DEPRESSÃO KRISTIN
Sem luz um mês após a Kristin, suinicultores dizem que ainda há muitas dezenas de explorações afectadas
Ao contrário daquilo que a EDP anunciou ontem
O anúncio, ontem, de que a electricidade tinha sido restabelecida a 100% dos clientes na região afectada pela passagem da tempestade Kristin, no dia 28 de Janeiro, caiu mal no seio da Federação Portuguesa de Associações de Suinicultores (FPAS).
Esta organização sectorial contesta as declarações do presidente executivo da EDP, Miguel Stilwell d'Andrade, e dá o exemplo do que se passa no concelho de Leiria, que concentra 20% da produção suinícola nacional, onde ainda permanecem 48 explorações sem acesso à rede eléctrica, abrangendo uma área superior a 100 km², num perímetro que inclui Colmeias, Janardo, Boa Vista, Regueira de Pontes, Santa Eufémia, Bidoeira de Cima, Milagres e Ortigosa.

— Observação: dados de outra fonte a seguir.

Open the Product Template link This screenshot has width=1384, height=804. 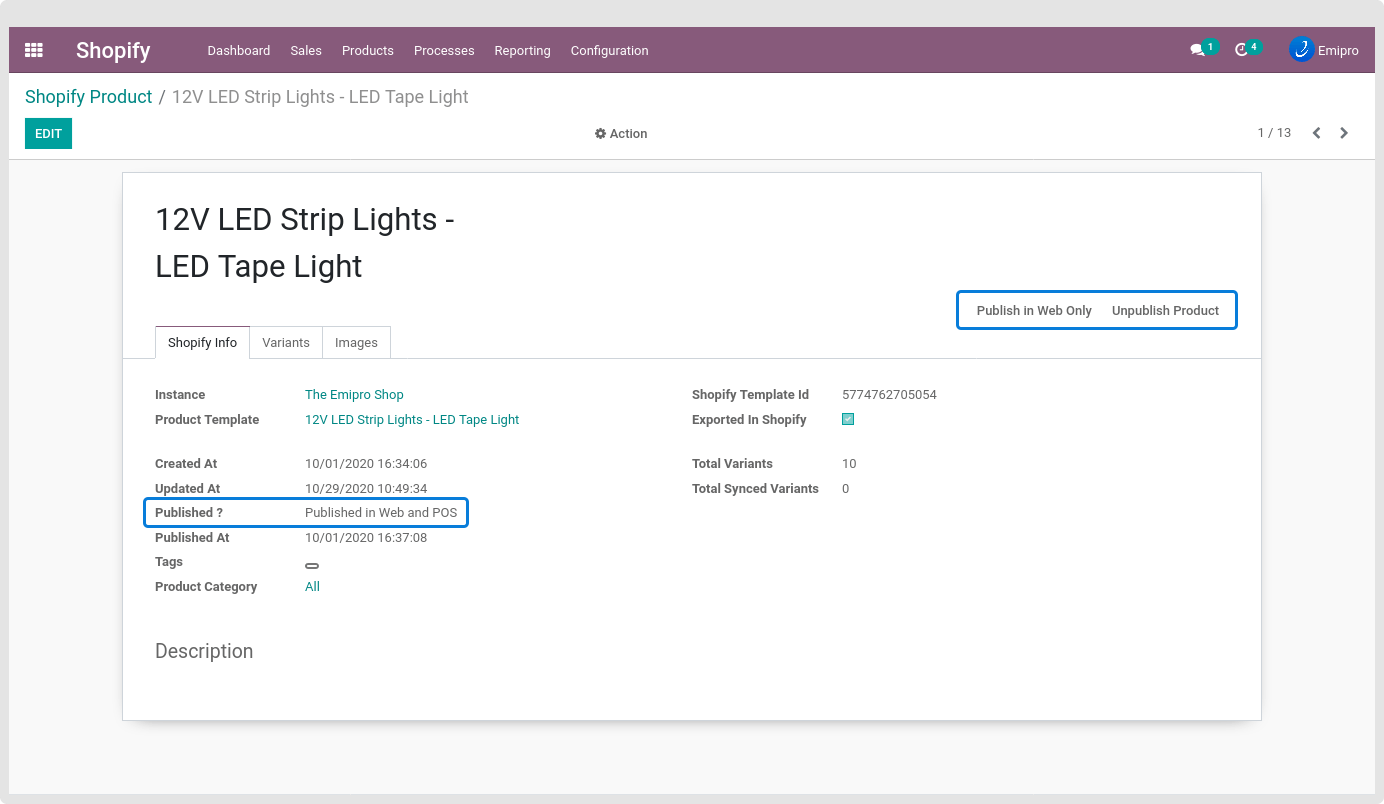coord(412,420)
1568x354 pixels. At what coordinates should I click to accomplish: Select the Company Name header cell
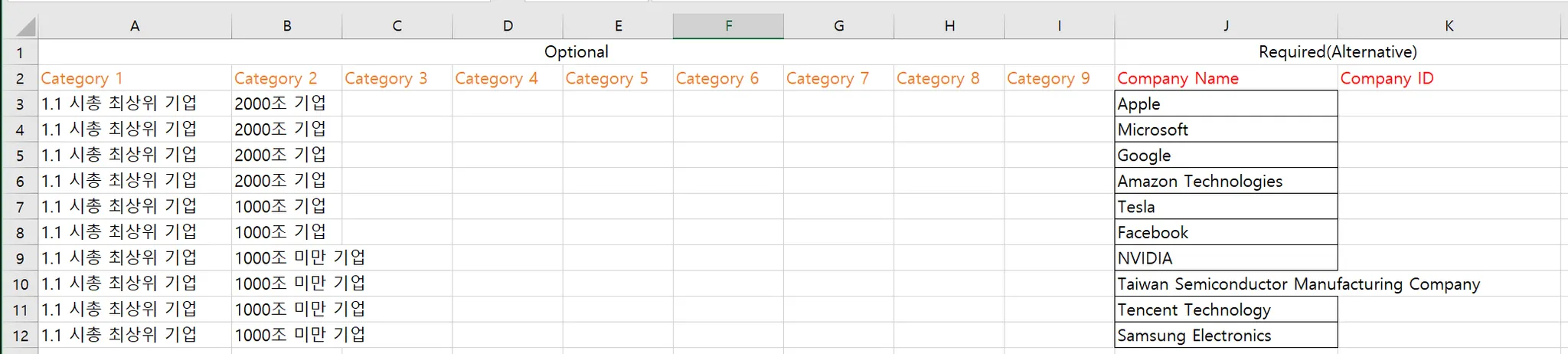coord(1225,78)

A federação refere "estupefação" perante as palavras do gestor, classificando-as de "ofensivas" para as milhares de famílias e centenas de empresas afectadas, que foram reduzidas a "algumas situações específicas", como as classificou este admnistrador da.

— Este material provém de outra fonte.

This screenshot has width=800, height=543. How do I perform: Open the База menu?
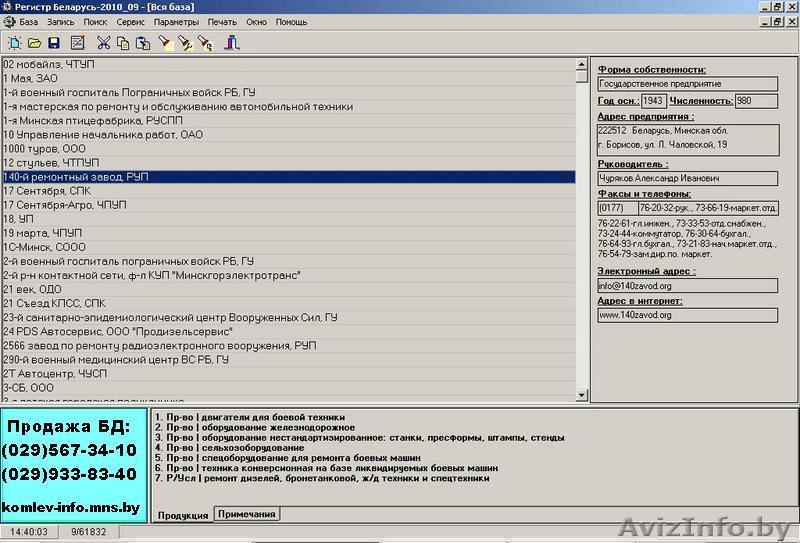click(30, 21)
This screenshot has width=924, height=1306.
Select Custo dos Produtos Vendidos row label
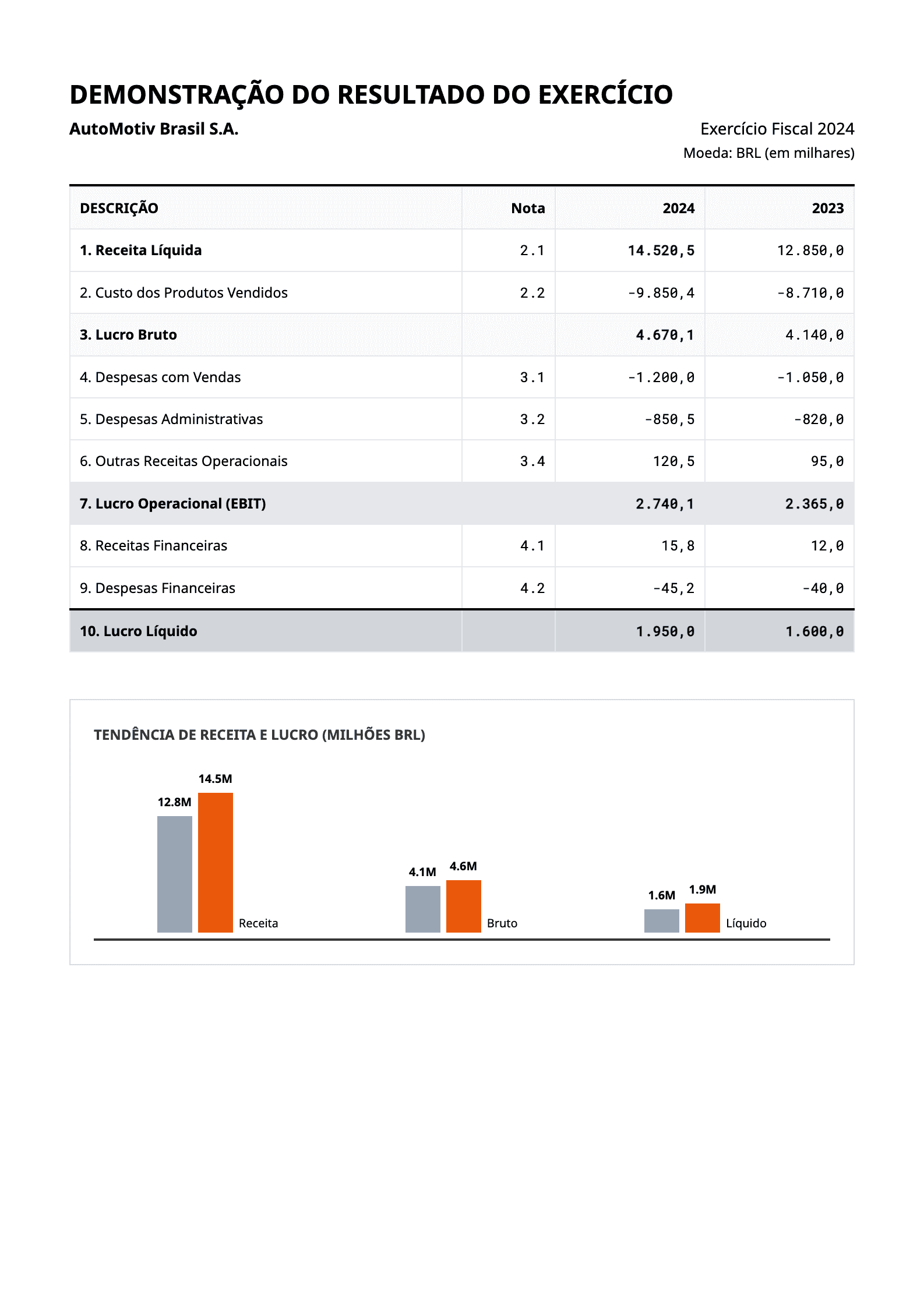(184, 292)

Mais de 10 mil animais vivem há um mês em condições precárias, com os sistemas de alimentação automática, ventilação e aquecimento dependentes de geradores, o que acarreta prejuízos diários crescentes.
A FPAS critica ainda a ausência total de comunicação por parte da EDP e da E-Redes sobre o progresso das reparações ou qualquer previsão de conclusão dos trabalhos, obrigando as empresas a renovar contratos de aluguer de geradores por tempo indeterminado.
Para a federação, as declarações do presidente executivo não traduzem um esquecimento, mas uma tentativa deliberada de encerrar um assunto que está "muito longe de estar resolvido".